Ultimately they agree with what Nora said – she did need to be with her kids, that they would loom over here because she never ever had closure (we also learn that Kevin isn’t immortal since he has a heart condition). Which is why she used the machine

And it worked – she went to a world that was exactly like theirs – only nearly deserted because only those who Departed are there. There everyone is like Nora – because everyone lost everything and everyone. Laura lost her husband and kids – but among the Departed they all lost multiple people. Which means, when she tracks down her kids and husband (which takes a long time because the sparse population hasn’t exactly maintained transport hubs) she realises they are the lucky ones. Because nearly the whole family departed together – and they’ve grown up, her husband has a new wife – and they’re happy. And she? Is not necessary

Which, I guess, is closure.

With that new realisation she tracks down the guy who designed the machine and asked him to make another one to take her home. And lot it’s done and never with the Departure matter again

Never mind that we not only have a whole separate dimension but apparently the means now for people to pass between the two. That’s a whole world of cities and infrastructure, of farm land and resources: everything on Earth is effectively doubled. What are the consequences of this? Since Depatureland has only 2% of the population what scraps of society do they even have left? Do they need help? Is there going to be a land grab? War for these new resources? Immigration rush? Colonisation? Any Departed want to come back?

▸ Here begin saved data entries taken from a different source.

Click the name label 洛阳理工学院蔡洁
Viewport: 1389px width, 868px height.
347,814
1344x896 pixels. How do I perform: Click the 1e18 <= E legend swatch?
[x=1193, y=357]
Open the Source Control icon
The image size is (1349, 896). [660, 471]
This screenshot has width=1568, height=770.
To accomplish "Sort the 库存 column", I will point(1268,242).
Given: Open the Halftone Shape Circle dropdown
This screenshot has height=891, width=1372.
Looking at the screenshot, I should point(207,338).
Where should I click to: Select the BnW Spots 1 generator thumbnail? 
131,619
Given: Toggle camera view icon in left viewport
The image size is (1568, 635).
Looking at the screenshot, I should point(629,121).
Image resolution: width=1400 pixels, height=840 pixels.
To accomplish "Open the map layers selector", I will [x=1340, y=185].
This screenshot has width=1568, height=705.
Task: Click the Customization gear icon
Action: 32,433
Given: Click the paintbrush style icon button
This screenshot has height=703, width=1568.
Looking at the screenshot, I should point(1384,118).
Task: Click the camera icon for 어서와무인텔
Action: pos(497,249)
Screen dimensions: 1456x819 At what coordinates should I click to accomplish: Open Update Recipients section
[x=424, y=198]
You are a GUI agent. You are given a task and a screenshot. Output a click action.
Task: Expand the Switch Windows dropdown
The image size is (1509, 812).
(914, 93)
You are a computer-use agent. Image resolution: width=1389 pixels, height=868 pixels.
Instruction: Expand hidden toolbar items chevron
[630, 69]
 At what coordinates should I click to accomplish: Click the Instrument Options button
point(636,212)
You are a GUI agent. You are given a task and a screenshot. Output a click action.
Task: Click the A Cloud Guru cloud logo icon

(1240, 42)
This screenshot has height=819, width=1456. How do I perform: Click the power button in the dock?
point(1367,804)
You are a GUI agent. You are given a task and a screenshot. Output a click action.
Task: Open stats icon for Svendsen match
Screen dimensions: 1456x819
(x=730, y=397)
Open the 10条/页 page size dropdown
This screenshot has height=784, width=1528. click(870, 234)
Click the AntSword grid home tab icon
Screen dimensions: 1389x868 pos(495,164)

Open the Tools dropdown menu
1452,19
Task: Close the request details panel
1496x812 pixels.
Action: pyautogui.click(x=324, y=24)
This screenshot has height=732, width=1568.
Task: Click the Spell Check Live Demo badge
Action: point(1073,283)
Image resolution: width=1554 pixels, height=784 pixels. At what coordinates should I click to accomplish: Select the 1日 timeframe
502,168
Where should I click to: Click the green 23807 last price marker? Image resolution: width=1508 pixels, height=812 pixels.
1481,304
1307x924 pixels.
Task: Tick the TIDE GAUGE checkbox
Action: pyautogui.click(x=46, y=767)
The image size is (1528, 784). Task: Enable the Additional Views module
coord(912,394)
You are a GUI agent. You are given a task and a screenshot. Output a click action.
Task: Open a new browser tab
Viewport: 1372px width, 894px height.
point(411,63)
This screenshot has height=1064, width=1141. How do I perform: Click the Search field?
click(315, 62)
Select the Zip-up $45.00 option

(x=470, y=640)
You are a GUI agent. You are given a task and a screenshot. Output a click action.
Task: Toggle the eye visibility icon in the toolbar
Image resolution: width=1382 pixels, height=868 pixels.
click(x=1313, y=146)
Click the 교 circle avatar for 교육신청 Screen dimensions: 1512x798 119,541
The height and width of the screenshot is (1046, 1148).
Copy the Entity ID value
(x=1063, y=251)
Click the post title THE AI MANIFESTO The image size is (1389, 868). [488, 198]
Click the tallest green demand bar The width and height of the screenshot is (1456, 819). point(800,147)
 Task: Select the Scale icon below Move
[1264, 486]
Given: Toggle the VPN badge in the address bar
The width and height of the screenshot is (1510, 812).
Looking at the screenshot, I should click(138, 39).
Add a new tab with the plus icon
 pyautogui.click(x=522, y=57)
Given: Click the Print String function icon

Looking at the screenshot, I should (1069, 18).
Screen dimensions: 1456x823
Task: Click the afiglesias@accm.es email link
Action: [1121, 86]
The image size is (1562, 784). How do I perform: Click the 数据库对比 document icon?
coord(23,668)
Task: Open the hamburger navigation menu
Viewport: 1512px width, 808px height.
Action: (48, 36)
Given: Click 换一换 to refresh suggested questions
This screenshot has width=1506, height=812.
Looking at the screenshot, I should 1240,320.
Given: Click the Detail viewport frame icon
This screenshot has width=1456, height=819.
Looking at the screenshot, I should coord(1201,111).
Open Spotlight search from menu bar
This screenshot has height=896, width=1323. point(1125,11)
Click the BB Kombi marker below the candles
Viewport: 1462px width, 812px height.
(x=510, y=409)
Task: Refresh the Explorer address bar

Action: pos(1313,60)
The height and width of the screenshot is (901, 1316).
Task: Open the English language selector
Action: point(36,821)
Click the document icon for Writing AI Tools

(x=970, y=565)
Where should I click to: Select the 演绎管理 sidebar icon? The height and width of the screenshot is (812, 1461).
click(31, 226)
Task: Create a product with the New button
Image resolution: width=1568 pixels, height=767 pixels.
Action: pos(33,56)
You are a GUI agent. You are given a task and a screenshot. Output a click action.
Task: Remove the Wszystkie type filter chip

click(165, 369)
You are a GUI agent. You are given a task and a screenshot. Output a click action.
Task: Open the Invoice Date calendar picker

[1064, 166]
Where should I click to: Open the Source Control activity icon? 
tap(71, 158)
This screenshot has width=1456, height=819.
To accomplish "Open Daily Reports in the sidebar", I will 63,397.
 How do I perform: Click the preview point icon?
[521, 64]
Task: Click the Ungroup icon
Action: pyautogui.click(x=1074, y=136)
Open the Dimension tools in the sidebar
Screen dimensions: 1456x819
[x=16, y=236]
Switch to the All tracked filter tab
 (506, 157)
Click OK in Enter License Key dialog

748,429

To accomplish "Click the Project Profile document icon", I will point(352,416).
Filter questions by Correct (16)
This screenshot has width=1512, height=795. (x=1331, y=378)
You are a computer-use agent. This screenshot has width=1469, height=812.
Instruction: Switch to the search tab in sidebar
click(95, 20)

Ye gods Leftovers there are massive ramifications for this and you’re just going to ignore it and turn it into “And Nora saw her kids, now ignore this world.” Really? Really really?

And her doves return! Behold not so subtle symbolism of hope!





I mean, maybe it’s me – maybe it’s just that I don’t like character development plots done over and over again. It’s a pet hate of mine to constantly wallow in characters’ angst. I also don’t think imagery can actually run a show – excellent aesthetics, theme and mood are great additions but they need to be actually attached to a stable plot (no amount of ornaments will make a difference if your Christmas tree is a small stick your dog dragged in). Maybe my general dislike of Madlib Mystery shows that introduce an intriguing, weird mystery and then don’t bother to provide any answers hit Leftovers which pretty much epitomises all of that and my brain just can’t scream “NOPE!” Loud enough, Maybe because I’ve simply got a limit to how much random, unexplained randomness before I’m done.

I know lots of people sang the praises of this show – but I just do not get it. Conceptually a show lasting 3 seasons without really answering any of the core questions but throws us “hey Nora and Kevin sorted their shit out” as some kind of consolation prize? And don’t get me wrong the acting and feeling and performance was amazing but this is what we’re focusing on?

Diversitywise this show is beyond poor. There are no LGBT characters and never have been (not actual characters). We introduced an entire Black family in season 2 but they’ve been thoroughly sidelined and rendered irrelevant in season 3. We saw some Aboriginal Australians but they existed just for Kevin senior to be terrible to. It’s all just been very very very very lacking.